Copy out the items word for word, starting at the line that contains "Where should I" and ending at the close of the last item. Omit the pictures.

━━ MATERIAL FOR THIS EXERCISE ━━

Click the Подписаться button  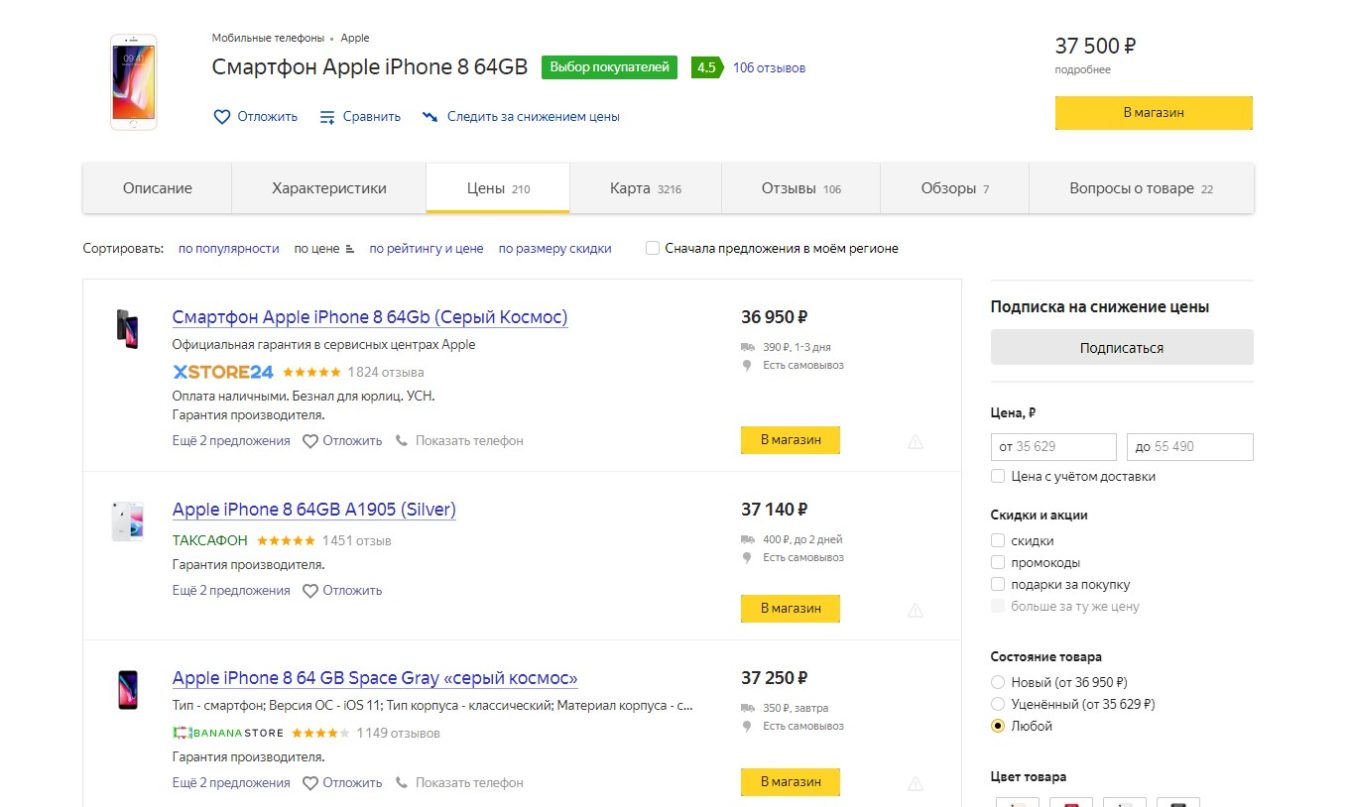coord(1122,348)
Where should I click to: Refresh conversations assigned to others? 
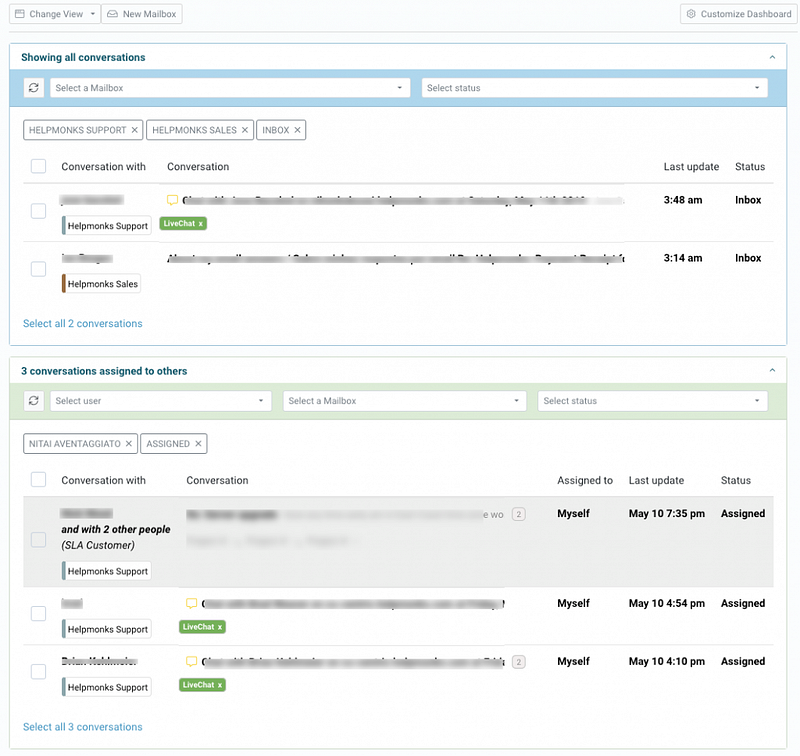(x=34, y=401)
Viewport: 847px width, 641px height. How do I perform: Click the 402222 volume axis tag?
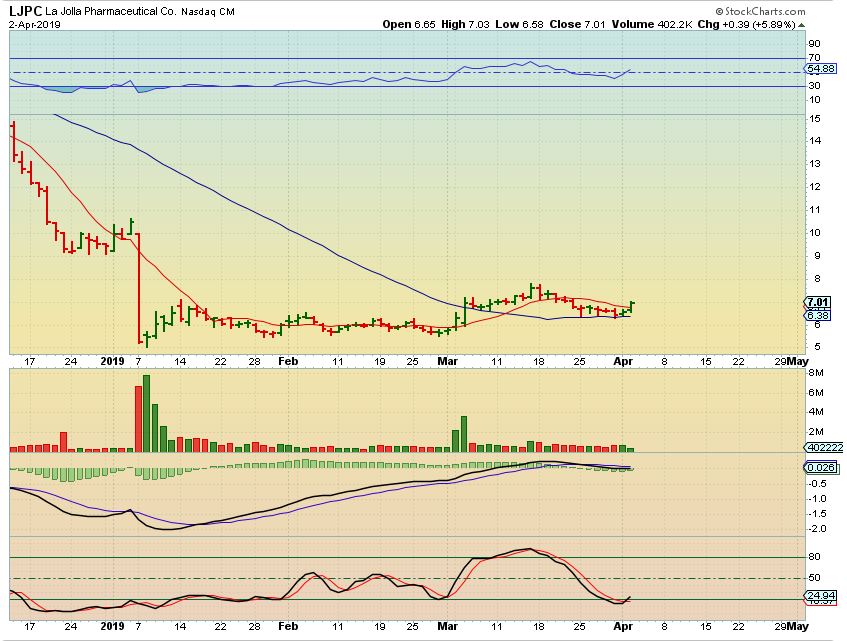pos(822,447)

━━━

--- THE RESPONSE ---
Where should I click to: Refresh conversations assigned to others? 
(x=34, y=401)
Viewport: 847px width, 641px height. How do I perform: Click the 402222 volume axis tag?
pos(822,447)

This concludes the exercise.